SL Population Crash Continues

by Pixeleen Mistral on 11/04/11 at 2:01 am

How can player concurrency sink to 2008 levels despite 10,000+ new accounts per day?

According to Tateru Nino's SL statistics charts, the last 12 months have seen a 12% drop in concurrent online Second Life players, with concurrency levels falling to July of 2008 levels. Sadly, there is no sign of a turnaround in sight.

Even worse, it appears that despite claims of over 10,000 new account signups per day (or about 3,650,000 signups/year), the appeal of Second Life has become more selective and the Lab has been unable to recruit enough new blood to replace departing players since January of 2009.

This cannot end well.

median conc by day400
median concurrency by day in serious decline over the last year
SL concurrency peaked in Jan 2009 - then fell to July 2008 levels

Apparently SL has evolved into a niche market. Once this market stabilizes, will it be large enough to support the Lab at anywhere near it's current size?

Certainly visiting a surveillance-friendly virtual dystopia is an acquired taste, and not everyone wants to play stalk-and-ban-the-other-players, or hunt down 3rd party data miners tracking alt accounts. Of course there is always the challenge of running a virtual business for a shrinking population where in-world search is broken and frivolous DMCA claims fly, to say nothing of the charms of the babyfur and Gorean communities.

Still, if there are really over 10,000 newbies a day, why are the concurrency rates dropping like a stone?

Is the Viewer 2.0 experience to blame - or the eye-watering tier prices for virtual land? After last year's layoff of 30% of the Lab staff to balance the books, does the Lab have any room to cut land prices? While borked search, a lame viewer user interface and corrupt governance are serious issues, It seems likely that the biggest problem for Second Life is the adversarial relationship that has developed between the Lab and the players.

10,000 accounts created per day - but where do they go?

I wish Rodvik Linden the best of luck in saving Second Life, but the question remains - how much time does he have before another round of layoffs will be needed to stablize the Lab's financial situation?

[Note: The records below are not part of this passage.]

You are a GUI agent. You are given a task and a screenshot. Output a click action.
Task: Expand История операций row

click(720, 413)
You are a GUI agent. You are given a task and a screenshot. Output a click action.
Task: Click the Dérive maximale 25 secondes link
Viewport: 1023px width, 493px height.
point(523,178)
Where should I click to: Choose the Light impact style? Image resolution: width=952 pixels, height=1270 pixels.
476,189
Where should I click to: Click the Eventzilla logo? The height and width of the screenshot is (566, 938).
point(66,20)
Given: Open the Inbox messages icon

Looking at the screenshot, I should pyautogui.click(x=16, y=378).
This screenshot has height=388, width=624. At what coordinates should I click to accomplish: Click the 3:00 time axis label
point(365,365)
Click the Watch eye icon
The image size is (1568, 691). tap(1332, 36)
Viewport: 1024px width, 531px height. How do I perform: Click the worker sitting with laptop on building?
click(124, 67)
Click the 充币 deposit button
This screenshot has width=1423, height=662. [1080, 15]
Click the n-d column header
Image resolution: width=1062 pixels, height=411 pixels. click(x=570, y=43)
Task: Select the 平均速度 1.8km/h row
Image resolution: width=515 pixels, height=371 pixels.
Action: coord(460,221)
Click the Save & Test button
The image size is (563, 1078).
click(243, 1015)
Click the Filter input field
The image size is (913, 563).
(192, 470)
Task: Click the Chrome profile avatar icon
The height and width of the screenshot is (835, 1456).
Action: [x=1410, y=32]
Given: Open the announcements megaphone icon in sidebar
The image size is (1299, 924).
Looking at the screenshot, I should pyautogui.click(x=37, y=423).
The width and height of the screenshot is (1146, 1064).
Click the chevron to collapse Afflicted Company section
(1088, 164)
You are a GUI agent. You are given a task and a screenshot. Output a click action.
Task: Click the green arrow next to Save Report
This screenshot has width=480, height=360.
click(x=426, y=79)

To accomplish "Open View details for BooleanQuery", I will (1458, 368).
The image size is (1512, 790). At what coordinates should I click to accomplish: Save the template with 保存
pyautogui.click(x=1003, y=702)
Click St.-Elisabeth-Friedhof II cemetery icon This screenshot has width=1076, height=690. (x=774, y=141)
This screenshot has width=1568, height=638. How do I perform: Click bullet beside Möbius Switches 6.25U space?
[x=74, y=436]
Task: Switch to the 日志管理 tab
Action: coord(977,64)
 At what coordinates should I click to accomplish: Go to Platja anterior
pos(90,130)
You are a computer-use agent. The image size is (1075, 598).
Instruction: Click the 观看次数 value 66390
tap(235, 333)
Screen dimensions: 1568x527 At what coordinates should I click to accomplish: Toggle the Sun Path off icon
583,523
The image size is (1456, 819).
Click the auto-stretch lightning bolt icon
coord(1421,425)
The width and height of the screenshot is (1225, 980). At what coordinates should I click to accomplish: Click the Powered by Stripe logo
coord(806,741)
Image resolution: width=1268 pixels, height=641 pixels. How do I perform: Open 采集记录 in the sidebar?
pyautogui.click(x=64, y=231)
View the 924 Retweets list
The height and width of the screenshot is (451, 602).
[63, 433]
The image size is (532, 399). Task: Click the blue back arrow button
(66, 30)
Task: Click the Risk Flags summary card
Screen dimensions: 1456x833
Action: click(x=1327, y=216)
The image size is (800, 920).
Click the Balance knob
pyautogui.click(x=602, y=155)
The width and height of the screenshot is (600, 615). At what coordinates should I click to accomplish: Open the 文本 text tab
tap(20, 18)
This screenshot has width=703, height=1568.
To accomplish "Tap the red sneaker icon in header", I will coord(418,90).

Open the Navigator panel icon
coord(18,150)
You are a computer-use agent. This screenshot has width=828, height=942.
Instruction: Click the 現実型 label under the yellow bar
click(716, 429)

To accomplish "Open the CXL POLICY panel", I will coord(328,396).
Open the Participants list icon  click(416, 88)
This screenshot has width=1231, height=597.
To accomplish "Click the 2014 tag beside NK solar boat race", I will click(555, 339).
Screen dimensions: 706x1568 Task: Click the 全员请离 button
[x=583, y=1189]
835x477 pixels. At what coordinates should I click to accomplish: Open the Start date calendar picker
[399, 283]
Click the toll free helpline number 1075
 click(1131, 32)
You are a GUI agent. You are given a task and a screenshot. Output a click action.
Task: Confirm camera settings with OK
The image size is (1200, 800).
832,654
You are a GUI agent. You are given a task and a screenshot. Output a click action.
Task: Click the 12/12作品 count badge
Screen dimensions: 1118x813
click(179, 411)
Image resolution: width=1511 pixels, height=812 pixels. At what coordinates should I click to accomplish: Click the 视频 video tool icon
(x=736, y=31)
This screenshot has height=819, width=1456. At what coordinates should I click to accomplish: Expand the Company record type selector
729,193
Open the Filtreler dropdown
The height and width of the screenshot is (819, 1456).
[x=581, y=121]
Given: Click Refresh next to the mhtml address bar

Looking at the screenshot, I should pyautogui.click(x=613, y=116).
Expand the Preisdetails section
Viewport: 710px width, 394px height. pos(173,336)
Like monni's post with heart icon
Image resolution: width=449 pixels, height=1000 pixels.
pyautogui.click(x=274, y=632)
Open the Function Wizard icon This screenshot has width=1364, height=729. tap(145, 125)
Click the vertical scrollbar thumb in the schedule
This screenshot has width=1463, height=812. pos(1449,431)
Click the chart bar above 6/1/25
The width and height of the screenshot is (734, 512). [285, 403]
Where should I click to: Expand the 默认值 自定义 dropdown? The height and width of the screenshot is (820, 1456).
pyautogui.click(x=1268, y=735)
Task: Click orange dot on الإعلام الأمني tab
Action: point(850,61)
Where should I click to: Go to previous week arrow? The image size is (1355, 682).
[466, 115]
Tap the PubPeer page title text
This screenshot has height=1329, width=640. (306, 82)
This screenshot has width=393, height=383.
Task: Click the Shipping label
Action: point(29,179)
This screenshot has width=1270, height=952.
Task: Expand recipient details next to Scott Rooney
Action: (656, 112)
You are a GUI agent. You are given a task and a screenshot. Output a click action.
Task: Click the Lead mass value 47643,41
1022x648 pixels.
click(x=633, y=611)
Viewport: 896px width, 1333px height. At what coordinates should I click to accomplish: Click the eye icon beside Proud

As best I can tell, current customers have - understandably - minimal trust in Linden Lab based on the Lab's behaviour over the last 5 years. Although Rodvik has only been CEO since January, it is past time for the new CEO to articulate some sort of plan to reverse these trends. But what can be done?

A first step toward developing real trust between players and the Lab would be to level the playing field with an SL export function so that players do not see their content disappear in the event of SL's collapse. Is anyone foolish enough to put any serious money or effort into a platform that could disappear overnight without being able to salvage their assets?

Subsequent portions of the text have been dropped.